Perhaps you’ve never looked closely at our limestone façade, but you can see tiny fossils embedded into the walls. That’s right, the remnants and impressions from species that lived millions of years ago pepper the stone for all to see if you just look closely.
Indiana Limestone - also known as Salem Limestone - contains a wide variety of fossils, including snails, corals, brachiopods, bryozoans and crinoids. And it's not just critters you’ll notice: there are several examples of a geological feature called crossbedding.

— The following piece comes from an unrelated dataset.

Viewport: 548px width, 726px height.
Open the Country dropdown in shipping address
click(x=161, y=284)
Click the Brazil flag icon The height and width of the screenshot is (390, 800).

Crossbeds formed from constant wave action in shallow ocean conditions. As coarse sand moved across the seafloor, the small fossils and fossil fragments formed grain-like patterns in the rock based on wave and current direction. They almost look like paint brush strokes or the structure of a sand dune. Which makes sense as the Science Museum’s home is certainly a work of art!
Here are 10 more fascinating facts about Indiana Limestone and Broad Street Station.

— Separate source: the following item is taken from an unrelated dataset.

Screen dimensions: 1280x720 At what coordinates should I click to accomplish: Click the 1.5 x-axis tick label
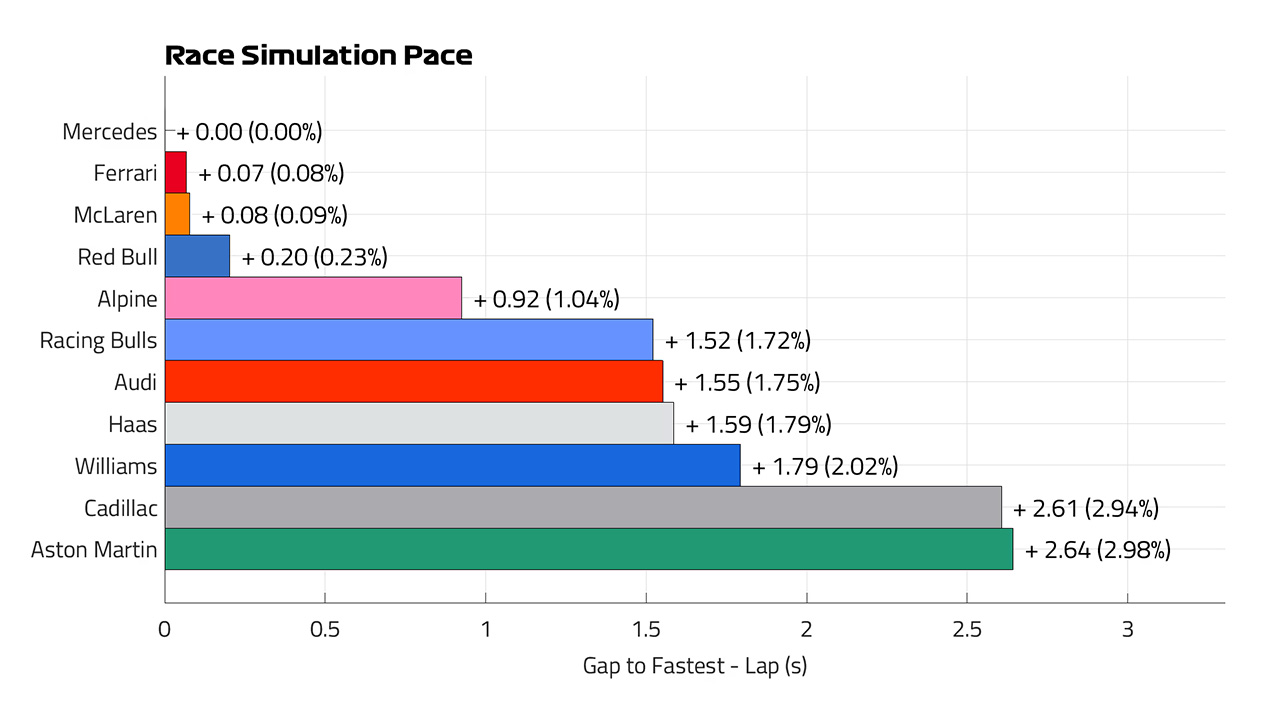click(x=646, y=630)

- The first Indiana Limestone quarry opened in 1827. By 1920, Indiana limestone represented 80% of the total US limestone industry.
- Today, nearly 2.7 million cubic feet of Indiana Limestone is quarried each year from nine quarries.
- Indiana Limestone is a freestone, meaning it has no preferential splitting direction. It’s a versatile building material as it can be planed, turned on a lathe, sawed and hand worked.
- Indiana Limestone is considered chemically pure, made almost exclusively (97%) from calcium carbonate.
- Its strength, combined with the generally uniform size of the micro-fossils and fossil fragments in Indiana Limestone, make it a desirable building material.
- Salem Formation is actually light-to-bluish-grey limestone. The light tan color displayed on the Science Museum’s building and other well-known structures around the world happens due to oxidation.
- In addition to the Empire State Building, the Science Museum is building material twins with the Pentagon, Lincoln Memorial, United States Holocaust Memorial and Museum and Grand Central Station.
- Broad Street Station was designed by New York architect John Russell Pope. Pope's body of work includes the National Gallery of Art, the National Archives and the Jefferson Memorial in Washington, D.C.
- Broad Street Station took almost exactly two years to build. The team broke ground in January of 1917, and the first train to roll out of the passenger rail station left at 1:07 p.m. January 6, 1919.